## [Challenge]
Please write out everything from the start of the records down to the line containing "will (463, 175).", requests included, and add 136 to every click coordinate in the answers.

○ ○ ○

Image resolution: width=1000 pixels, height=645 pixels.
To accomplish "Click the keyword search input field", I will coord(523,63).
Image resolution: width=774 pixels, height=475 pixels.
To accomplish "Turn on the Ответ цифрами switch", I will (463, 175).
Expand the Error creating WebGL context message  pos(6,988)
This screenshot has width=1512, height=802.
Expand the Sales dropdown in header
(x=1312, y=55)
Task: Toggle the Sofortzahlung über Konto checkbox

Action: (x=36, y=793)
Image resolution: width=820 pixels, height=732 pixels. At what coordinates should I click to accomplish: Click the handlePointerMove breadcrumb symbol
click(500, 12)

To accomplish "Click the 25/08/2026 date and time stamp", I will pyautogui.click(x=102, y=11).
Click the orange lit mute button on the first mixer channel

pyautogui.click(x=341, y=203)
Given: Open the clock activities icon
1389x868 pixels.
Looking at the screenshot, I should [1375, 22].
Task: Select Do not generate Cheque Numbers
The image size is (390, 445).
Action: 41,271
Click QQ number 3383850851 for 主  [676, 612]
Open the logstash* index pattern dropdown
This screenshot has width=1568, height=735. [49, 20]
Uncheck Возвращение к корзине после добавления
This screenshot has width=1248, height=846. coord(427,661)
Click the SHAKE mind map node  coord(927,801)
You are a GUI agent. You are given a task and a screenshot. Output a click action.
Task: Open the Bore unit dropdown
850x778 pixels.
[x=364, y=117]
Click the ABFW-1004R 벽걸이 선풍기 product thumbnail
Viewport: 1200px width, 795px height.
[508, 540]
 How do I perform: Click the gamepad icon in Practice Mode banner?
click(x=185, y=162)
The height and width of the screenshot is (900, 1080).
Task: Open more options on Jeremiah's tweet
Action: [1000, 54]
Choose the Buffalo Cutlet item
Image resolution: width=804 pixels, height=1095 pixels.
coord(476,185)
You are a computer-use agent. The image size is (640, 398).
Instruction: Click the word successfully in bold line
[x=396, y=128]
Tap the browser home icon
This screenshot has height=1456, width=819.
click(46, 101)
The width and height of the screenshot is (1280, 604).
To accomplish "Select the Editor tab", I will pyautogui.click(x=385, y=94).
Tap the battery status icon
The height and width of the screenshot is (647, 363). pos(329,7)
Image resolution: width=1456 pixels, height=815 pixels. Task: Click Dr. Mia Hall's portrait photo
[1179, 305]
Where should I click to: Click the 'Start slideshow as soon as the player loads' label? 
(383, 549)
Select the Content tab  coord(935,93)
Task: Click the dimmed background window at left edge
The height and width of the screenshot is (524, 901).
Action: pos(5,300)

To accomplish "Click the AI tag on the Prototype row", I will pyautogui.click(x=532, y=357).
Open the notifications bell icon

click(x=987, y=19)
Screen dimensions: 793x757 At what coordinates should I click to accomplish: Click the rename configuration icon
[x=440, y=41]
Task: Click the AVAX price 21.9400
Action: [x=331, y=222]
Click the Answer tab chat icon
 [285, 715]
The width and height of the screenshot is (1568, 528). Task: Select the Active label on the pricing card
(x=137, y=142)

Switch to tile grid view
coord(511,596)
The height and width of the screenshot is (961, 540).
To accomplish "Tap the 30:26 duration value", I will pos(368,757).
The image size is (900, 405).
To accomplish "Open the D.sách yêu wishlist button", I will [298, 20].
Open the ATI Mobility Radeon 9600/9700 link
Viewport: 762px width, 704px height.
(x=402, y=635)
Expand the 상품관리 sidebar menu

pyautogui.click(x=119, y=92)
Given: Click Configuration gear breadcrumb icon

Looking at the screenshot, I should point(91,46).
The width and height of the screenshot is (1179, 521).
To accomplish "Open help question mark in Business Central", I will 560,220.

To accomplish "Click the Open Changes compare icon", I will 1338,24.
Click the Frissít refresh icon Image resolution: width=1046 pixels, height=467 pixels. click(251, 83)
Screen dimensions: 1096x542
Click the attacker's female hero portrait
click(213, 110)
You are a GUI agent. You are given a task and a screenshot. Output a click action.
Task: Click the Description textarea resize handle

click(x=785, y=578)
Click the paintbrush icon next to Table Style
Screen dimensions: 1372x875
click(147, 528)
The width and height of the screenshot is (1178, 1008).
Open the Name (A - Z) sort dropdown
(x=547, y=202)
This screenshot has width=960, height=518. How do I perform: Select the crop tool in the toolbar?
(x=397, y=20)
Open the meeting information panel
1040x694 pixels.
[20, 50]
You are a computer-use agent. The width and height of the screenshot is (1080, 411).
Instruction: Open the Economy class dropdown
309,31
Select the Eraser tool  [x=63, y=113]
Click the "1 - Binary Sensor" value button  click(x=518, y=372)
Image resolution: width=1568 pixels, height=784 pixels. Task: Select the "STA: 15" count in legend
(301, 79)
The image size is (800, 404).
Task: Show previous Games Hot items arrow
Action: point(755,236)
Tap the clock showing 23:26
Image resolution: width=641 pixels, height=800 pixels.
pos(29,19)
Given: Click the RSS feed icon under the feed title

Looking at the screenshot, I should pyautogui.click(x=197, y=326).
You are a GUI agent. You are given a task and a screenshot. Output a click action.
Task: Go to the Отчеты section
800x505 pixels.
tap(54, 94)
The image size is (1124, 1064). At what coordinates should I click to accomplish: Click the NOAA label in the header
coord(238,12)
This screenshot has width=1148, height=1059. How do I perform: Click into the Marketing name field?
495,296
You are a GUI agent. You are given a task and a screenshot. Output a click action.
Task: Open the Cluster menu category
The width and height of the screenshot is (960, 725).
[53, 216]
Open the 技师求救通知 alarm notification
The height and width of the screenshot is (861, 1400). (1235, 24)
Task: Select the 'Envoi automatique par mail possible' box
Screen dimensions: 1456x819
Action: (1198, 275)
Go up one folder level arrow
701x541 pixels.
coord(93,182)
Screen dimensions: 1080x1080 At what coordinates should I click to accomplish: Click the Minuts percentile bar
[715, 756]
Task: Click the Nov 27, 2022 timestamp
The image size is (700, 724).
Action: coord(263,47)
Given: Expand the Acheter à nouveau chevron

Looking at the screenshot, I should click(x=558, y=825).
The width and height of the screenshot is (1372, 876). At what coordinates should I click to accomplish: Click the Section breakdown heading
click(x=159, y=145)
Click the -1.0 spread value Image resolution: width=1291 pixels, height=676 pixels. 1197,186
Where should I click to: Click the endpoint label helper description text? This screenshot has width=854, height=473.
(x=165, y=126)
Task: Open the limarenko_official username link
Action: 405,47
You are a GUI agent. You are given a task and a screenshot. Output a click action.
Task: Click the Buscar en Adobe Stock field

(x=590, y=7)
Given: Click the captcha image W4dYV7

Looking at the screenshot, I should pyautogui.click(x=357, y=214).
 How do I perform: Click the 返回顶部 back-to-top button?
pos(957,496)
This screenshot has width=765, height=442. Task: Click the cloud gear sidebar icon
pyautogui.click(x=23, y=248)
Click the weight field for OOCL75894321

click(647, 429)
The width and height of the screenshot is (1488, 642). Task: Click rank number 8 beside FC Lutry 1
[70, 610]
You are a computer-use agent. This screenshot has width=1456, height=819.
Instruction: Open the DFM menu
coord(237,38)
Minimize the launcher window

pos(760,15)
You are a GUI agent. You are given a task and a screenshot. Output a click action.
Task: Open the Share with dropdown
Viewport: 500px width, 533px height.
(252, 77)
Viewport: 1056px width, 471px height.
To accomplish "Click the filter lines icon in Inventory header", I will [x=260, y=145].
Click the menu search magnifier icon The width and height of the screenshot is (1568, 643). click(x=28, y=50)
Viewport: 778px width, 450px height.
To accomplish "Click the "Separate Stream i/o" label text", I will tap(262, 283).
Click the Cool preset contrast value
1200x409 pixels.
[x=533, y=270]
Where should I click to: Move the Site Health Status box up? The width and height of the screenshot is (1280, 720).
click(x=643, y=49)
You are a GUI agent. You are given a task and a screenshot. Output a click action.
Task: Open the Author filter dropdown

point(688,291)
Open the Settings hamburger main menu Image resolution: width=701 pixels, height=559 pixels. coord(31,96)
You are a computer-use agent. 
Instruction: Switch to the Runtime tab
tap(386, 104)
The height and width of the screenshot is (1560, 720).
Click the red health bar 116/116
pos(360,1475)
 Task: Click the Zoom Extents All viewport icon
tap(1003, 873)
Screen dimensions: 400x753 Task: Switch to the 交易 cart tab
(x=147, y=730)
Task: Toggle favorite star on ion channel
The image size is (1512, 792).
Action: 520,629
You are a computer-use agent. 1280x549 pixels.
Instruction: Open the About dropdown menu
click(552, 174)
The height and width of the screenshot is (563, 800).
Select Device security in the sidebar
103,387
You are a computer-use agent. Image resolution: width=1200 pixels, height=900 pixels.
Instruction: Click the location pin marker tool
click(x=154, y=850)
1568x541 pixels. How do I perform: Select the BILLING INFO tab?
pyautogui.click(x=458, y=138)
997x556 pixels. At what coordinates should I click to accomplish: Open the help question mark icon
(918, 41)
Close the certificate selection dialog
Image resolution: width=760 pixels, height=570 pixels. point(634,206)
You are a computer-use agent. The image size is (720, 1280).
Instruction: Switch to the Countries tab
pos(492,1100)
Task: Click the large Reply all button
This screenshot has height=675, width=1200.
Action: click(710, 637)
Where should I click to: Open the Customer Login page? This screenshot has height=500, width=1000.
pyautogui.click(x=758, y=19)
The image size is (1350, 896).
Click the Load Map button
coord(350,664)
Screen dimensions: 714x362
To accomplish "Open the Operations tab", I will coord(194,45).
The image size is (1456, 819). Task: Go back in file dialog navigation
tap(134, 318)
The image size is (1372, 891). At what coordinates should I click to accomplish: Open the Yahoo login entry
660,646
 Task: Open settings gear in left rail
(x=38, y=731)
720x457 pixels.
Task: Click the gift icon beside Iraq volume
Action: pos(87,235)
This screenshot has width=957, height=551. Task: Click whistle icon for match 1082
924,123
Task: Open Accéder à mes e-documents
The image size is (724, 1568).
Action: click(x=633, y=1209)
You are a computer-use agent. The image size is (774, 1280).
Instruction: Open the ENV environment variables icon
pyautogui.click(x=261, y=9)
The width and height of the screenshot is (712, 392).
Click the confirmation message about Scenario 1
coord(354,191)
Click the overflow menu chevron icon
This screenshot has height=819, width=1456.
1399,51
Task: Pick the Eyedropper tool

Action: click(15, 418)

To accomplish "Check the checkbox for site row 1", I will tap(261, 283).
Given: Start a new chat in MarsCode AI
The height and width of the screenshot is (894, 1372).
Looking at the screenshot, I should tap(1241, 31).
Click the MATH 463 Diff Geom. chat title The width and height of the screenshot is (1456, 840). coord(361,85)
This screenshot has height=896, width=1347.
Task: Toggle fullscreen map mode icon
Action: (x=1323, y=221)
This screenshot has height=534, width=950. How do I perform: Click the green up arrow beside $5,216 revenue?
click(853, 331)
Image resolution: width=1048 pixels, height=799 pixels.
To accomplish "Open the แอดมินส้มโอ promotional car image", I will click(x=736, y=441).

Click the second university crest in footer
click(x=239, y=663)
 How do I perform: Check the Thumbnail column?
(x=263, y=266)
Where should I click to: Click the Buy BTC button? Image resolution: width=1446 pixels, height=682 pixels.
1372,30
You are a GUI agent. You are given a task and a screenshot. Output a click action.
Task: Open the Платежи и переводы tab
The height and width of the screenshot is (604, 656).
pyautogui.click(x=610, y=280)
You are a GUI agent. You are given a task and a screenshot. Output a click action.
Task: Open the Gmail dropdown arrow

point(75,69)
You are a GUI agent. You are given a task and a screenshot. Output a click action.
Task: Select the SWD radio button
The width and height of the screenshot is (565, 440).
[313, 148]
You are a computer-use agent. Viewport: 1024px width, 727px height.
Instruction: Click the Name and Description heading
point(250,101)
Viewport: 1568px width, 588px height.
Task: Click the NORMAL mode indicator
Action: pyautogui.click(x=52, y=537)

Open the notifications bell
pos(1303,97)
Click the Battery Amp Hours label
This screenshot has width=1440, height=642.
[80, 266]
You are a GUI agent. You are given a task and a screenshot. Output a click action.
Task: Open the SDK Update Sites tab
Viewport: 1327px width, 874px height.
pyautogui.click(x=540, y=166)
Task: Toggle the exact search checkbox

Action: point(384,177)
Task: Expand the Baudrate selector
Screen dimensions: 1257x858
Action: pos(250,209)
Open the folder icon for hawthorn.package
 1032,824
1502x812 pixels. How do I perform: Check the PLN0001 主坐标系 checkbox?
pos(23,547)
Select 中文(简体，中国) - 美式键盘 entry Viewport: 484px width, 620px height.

○ ○ ○

## [Response to the task]
Image resolution: width=1000 pixels, height=645 pixels.
To accomplish "Click the keyword search input field", I will coord(659,199).
Image resolution: width=774 pixels, height=475 pixels.
To accomplish "Turn on the Ответ цифрами switch", I will (599, 311).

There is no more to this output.